Rabia Yazicigil
Columbia University
rty2102@columbia.edu
Bio
Rabia Tugce Yazicigil received the B.S. degree in electronics engineering from Sabanci University, Istanbul, Turkey, in 2009, and the M.S. degree in electrical and electronics engineering from École Polytechnique Fédérale de Lausanne (EPFL), Lausanne, Switzerland, in 2011. She is currently a Ph.D. candidate in the electrical engineering department at Columbia University, New York, advised by Prof. Peter Kinget and co-advised by Prof. John Wright. Her interdisciplinary research work focuses on developing and implementing novel spectrum sensing architectures exploiting compressed sampling for future cognitive radio systems. She collaborated and presented her research on “A 2.7-3.7GHz Rapid Interferer Detector Exploiting Compressed Sampling with a Quadrature Analog-to- Information Converter” together with a live demo of the system at the prestigious 2015 IEEE International Solid-State Circuits Conference (ISSCC), which was supported by the National Science Foundation EARS program in collaboration with Interdigital Communications. She has been a recipient of a number of awards, including the second place at the Bell Labs Future X Days Student Research Competition (2015), Analog Devices Inc. outstanding student designer award (2015) and 2014 Millman Teaching Assistant Award of Columbia University.

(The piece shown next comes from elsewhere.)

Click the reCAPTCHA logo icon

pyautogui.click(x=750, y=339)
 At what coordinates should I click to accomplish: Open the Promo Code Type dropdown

Enabling 5/Next-G Wireless Communications with Energy-Efficient, Compressed Sampling Rapid Spectrum Sensors
Enabling 5/Next-G Wireless Communications with Energy-Efficient, Compressed Sampling Rapid Spectrum Sensors
Future 5G networks will drastically advance the way we interact with each other and machines and how machines interact with each other. The data storm driven by emerging technologies like “Internet of Things”, “Digital Health”, machine-to-machine communications, and video over wireless, leads to a pressing spectrum scarcity.
Future cognitive radio systems employing multi-tiered, shared-spectrum access are expected to deliver superior spectrum efficiency over existing scheduled-access systems. We focus on lower tiered ‘smart’ devices that evaluate the spectrum dynamically and opportunistically use the underutilized spectrum. These smart devices require spectrum sensing for interferer avoidance. The integrated interferer detectors need to be fast, wideband and energy efficient.
We are developing quadrature analog-to-information converters (QAIC), a novel compressed sampling (CS) technique for bandpass signals. With a QAIC the wideband spectrum can be sampled at a substantially lower rate set by the information bandwidth, rather than the much higher Nyquist rate set by the instantaneous bandwidth. As a result, innovative spectrum sensor RF ICs can be designed to simultaneously deliver a very short scan time, a very wide span and a high frequency resolution, while requiring only modest hardware and energy resources. This is not possible with existing spectrum scanning solutions. Our first QAIC RF IC demonstration scans a wideband 1GHz span with a 20MHz resolution bandwidth in 4.4μsecs, offering 50x faster scan time compared to traditional sweeping spectrum scanners and 6.3x compressed aggregate sampling rate compared to traditional concurrent Nyquist rate approaches. The unique QAIC bandpass architecture is 50x more energy efficient compared to traditional spectrum scanners and 10x more energy efficient compared to existing lowpass CS spectrum sensors.